De acordo com a Secretaria Municipal de Educação, em 157 dias dos 200 do ano letivo 2016, pelo menos uma escola – de um total de 1.537 da rede municipal – ficou impedida de funcionar por estar em área conflagrada. Mais de 115 mil alunos perderam pelo menos um dia de aula por causa da violência.
Enquanto o secretário busca negociar com a Secretaria de Segurança uma saída para o problema, a solução apresentada pelo prefeito Marcelo Crivella espantou muita gente: blindar as escolas em áreas de risco.
Bunkers para traficantes
Para especialistas, a criação de espaços blindados dentro de comunidades violentas serviria apenas para oferecer a traficantes verdadeiros bunkers onde poderiam se abrigar e enfrentar a polícia, ou mesmo outras quadrilhas, sem o risco de serem atingidos. Ou seja, a segurança dos alunos continuaria em risco.
"A escola, por definição, deve ser um espaço público aberto, reconhecido pela comunidade como tal, ou deixa de cumprir a sua missão pedagógica", afirma Daniel Cara, coordenador da Campanha Nacional pelo Direito à Educação e especialista em educação e segurança pública. "Blindar a escola é deixar de atacar a raiz do problema e oferecer aos traficantes um escudo na guerra às drogas."
A empresa americana Gigacrete, com sede no Texas, seria a fornecedora da argamassa especial usada para a blindagem dos muros de 400 escolas situadas em regiões consideradas de risco. A prefeitura não informou como a companhia seria contratada nem o custo da obra – que, segundo especialistas brasileiros, pode ultrapassar o valor de 3 mil reais por metro quadrado.
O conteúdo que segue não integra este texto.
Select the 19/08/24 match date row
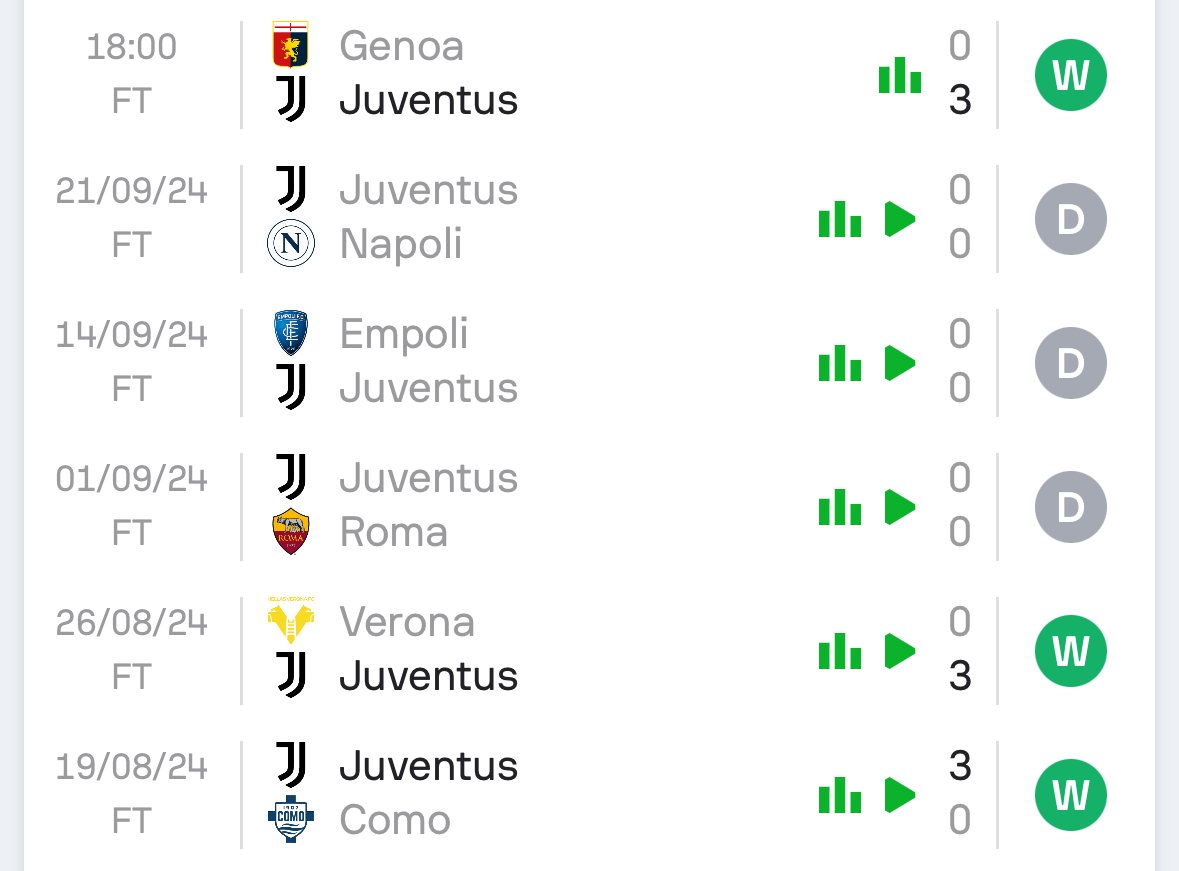This screenshot has width=1179, height=871. [x=132, y=768]
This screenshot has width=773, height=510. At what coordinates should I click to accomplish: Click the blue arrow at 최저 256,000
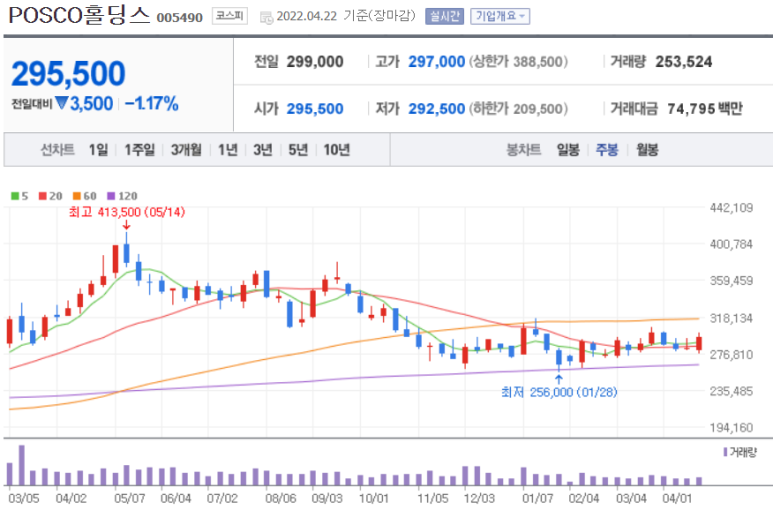(x=558, y=377)
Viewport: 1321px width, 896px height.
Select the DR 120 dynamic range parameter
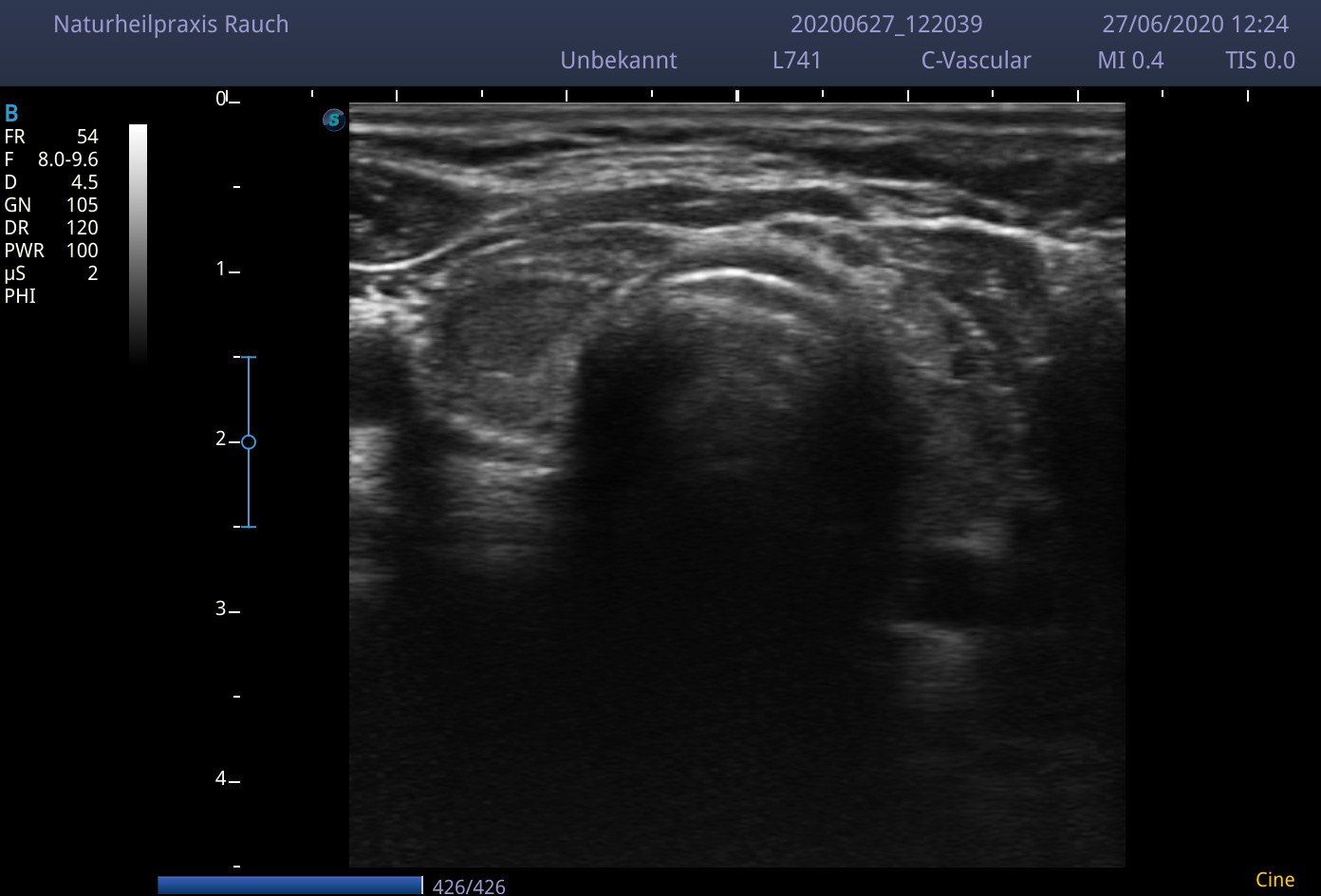51,228
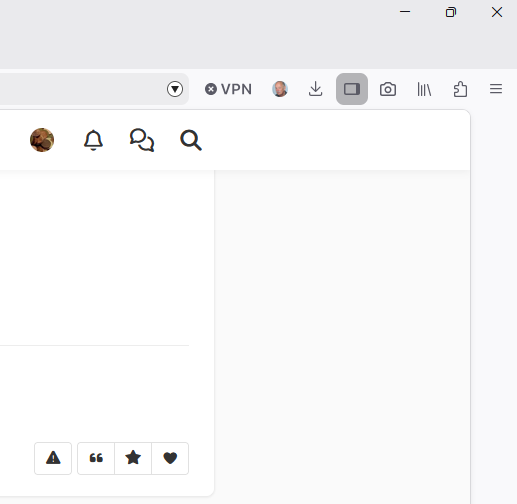The height and width of the screenshot is (504, 517).
Task: Minimize the browser window
Action: click(405, 12)
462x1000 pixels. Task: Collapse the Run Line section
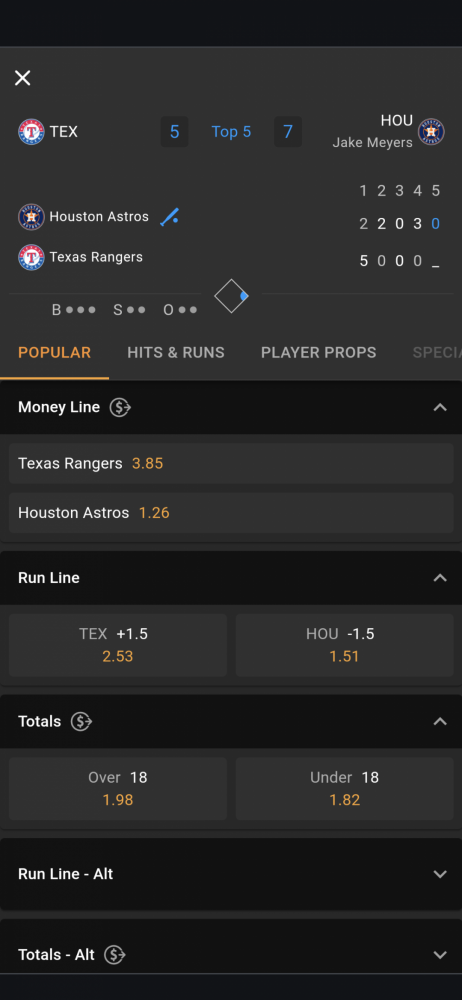tap(440, 578)
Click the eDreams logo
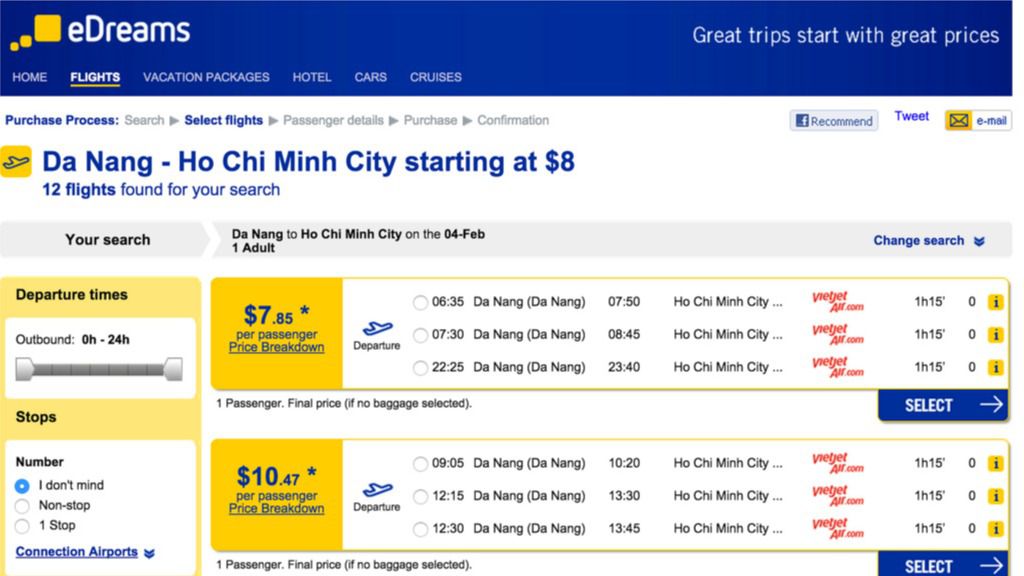Image resolution: width=1024 pixels, height=576 pixels. pyautogui.click(x=100, y=31)
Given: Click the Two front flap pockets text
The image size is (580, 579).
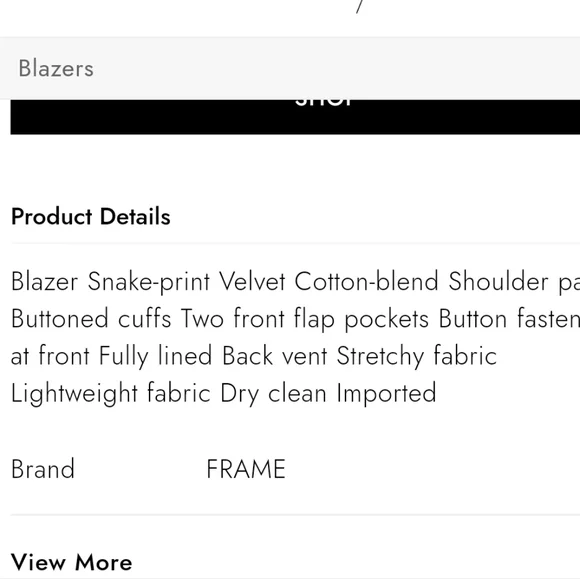Looking at the screenshot, I should 305,319.
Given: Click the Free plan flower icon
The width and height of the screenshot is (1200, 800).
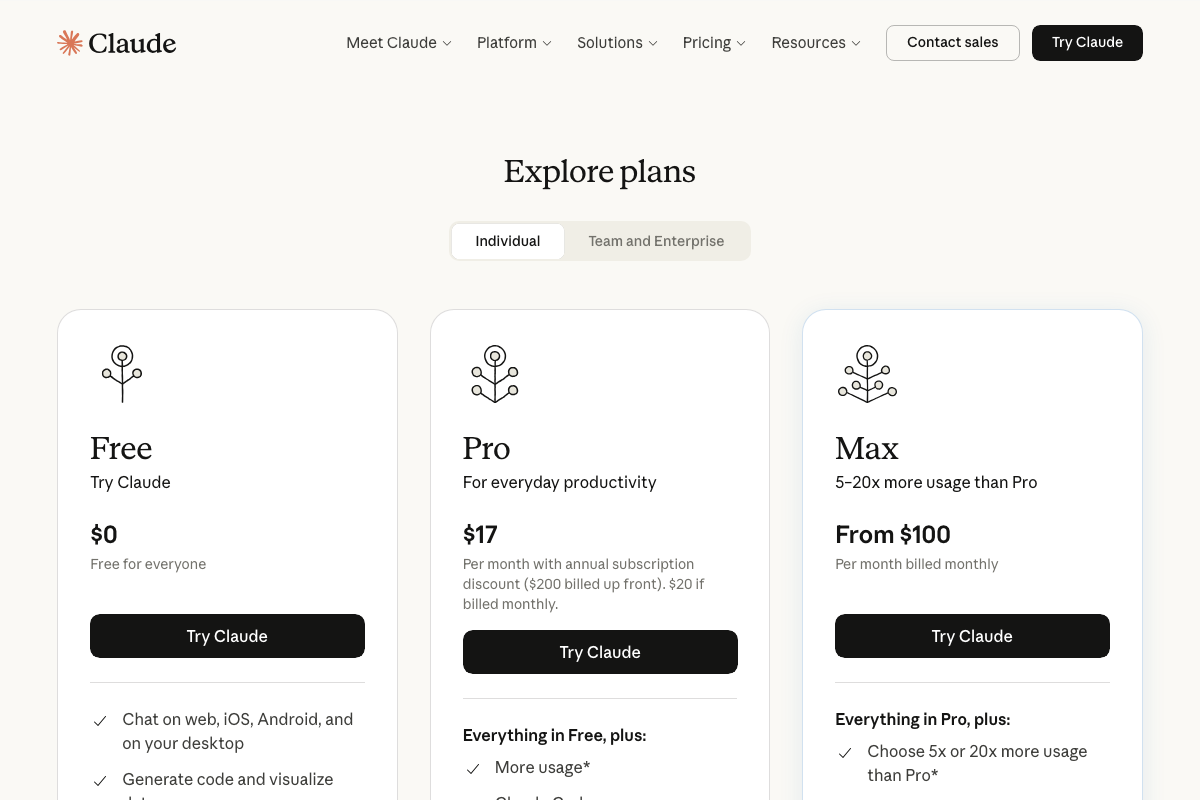Looking at the screenshot, I should (122, 373).
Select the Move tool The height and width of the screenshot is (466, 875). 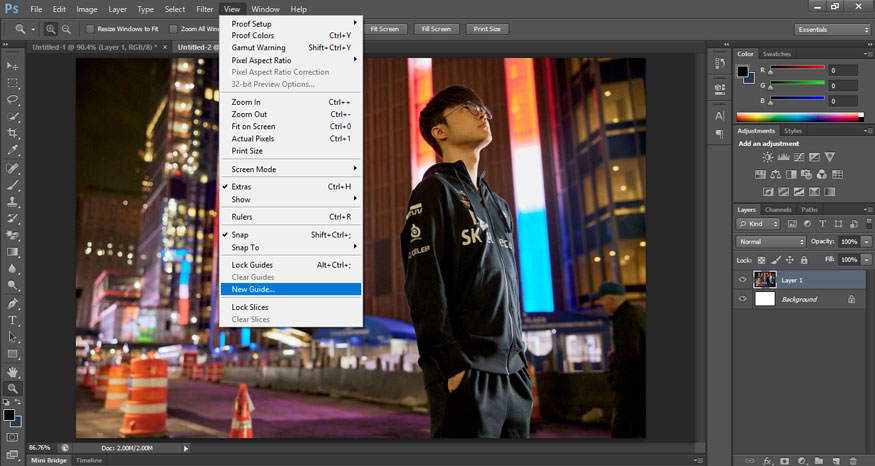(13, 65)
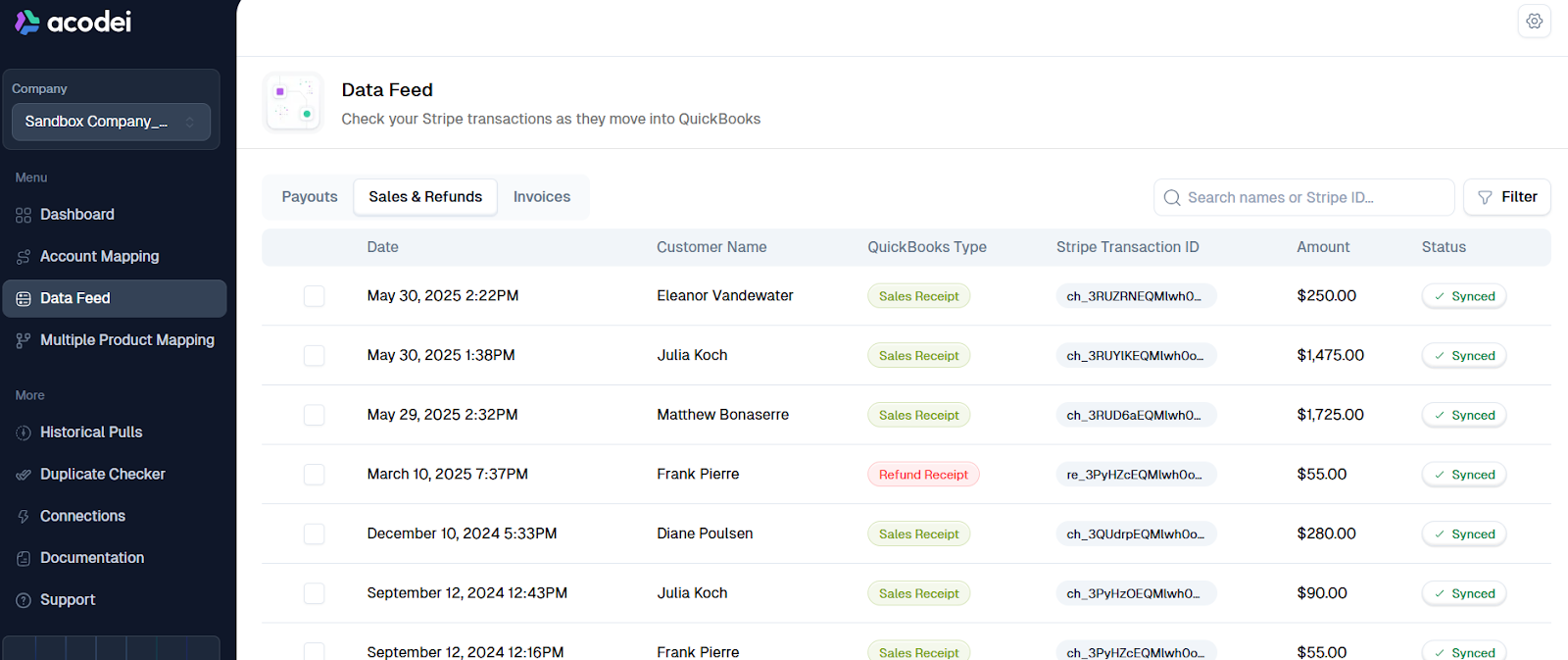Click the acodei logo
The image size is (1568, 660).
74,22
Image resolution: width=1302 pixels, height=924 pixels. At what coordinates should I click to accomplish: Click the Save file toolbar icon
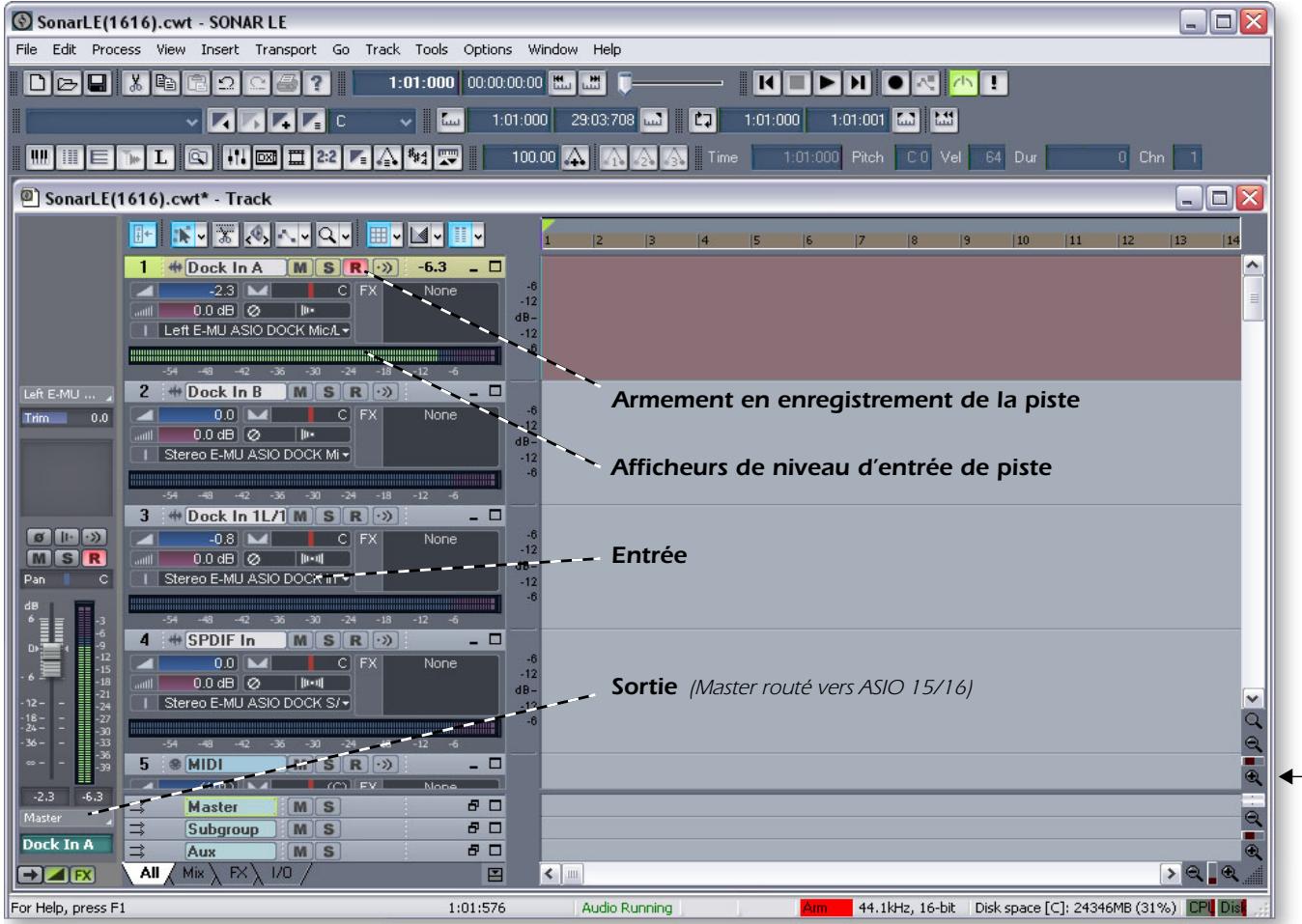(98, 83)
"Trata-se de uma medida esdrúxula, anunciada no calor da emoção ou pela necessidade de apresentar uma solução mágica para o problema", criticou o diretor da Associação Brasileira de Educação, Edson Nunes, pró-reitor de Planejamento e Desenvolvimento da Universidade Cândido Mendes.
"Entendo a preocupação do prefeito de proteger as crianças, mas o problema que estamos enfrentando não tem a ver com o fracasso das paredes das escolas", acrescentou.
Fim de ações policiais
Nesta segunda-feira (17/04), o Ministério Público do estado do Rio de Janeiro (MPRJ) ofereceu denúncia contra dois policiais acusados do homicídio doloso de dois traficantes em frente à Escola Municipal Escritor e Jornalista Daniel Piza, onde Maria Eduarda estudava.
Segundo a denúncia, os traficantes estavam caídos, feridos em decorrência de confronto com os militares, quando os policiais fizeram disparos de fuzil à queima-roupa que resultaram na morte dos dois junto ao muro da escola onde Maria Eduarda foi atingida. Ela participava de uma aula de educação física na quadra do colégio no momento da troca de tiros.
Para o sociólogo Ignácio Cano, coordenador do Laboratório de Análise da Violência da Universidade do Estado do Rio de Janeiro (UERJ), a única forma de reduzir o risco para moradores e estudantes de comunidades violentas é impedir os confrontos perto das escolas. A polícia, diz ele, não pode trocar tiros com traficantes nesses ambientes.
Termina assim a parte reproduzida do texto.